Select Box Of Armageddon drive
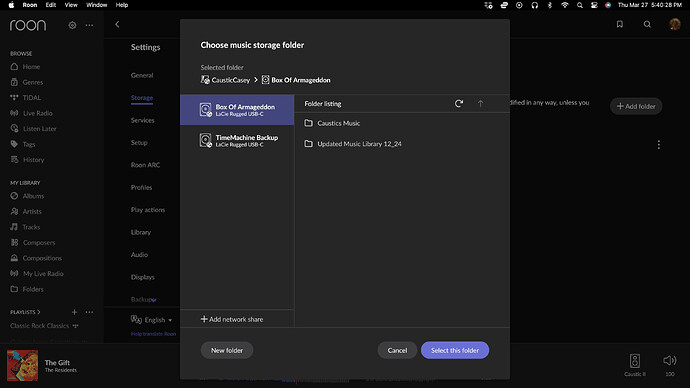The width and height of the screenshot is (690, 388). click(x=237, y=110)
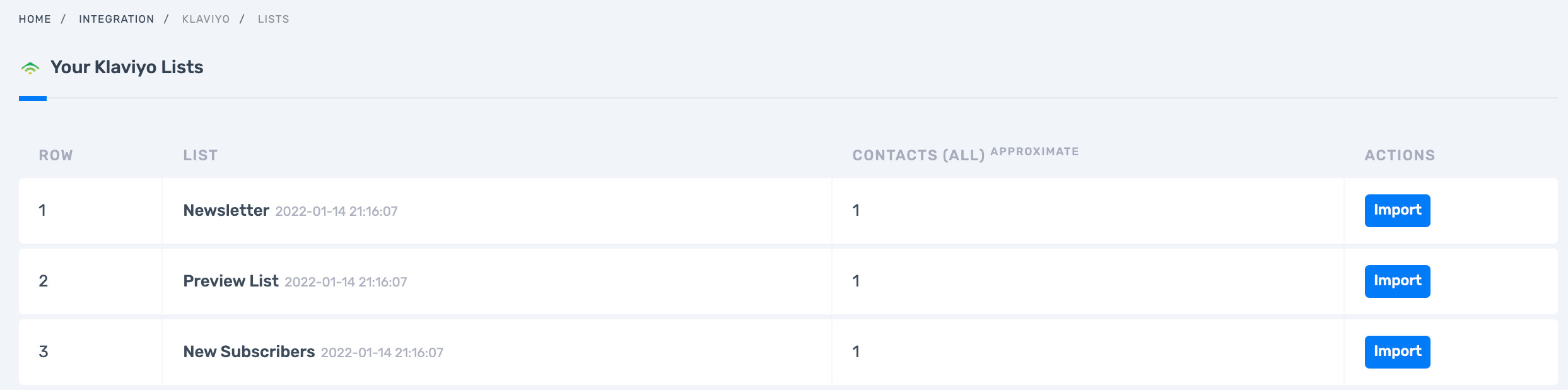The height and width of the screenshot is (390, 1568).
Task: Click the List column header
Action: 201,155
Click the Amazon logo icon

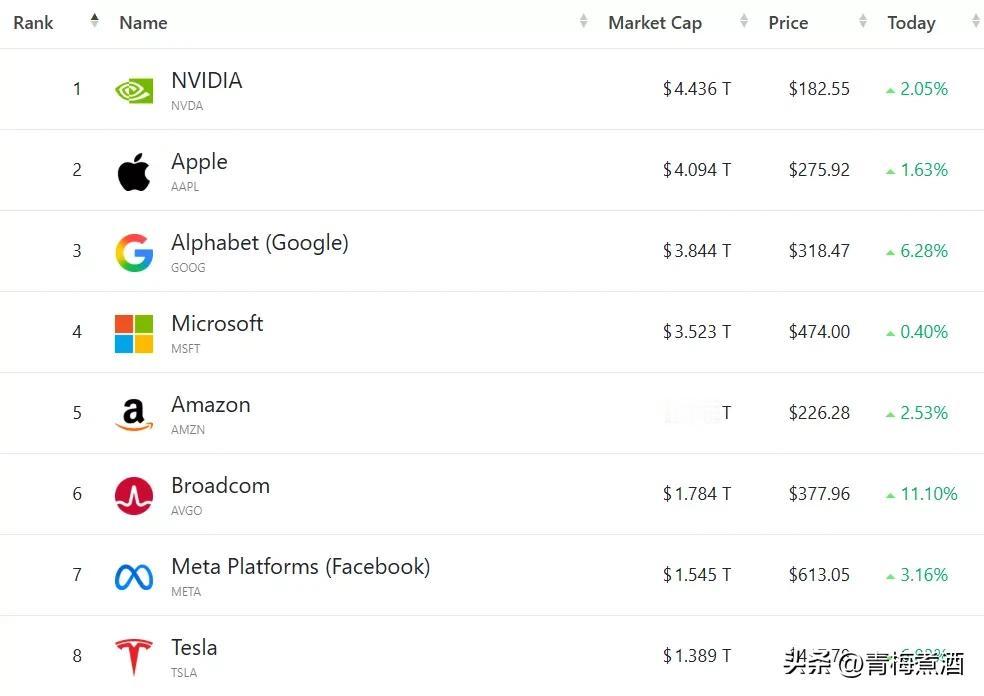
——
▶ [Set exercise]: Retype every line of the material above without changing anything, and leave the pictures out of your copy.

▶ [Final result]:
Select Box Of Armageddon drive
The width and height of the screenshot is (690, 388). click(x=237, y=110)
The height and width of the screenshot is (390, 1568).
Task: Click the List column header
Action: 201,155
Click the Amazon logo icon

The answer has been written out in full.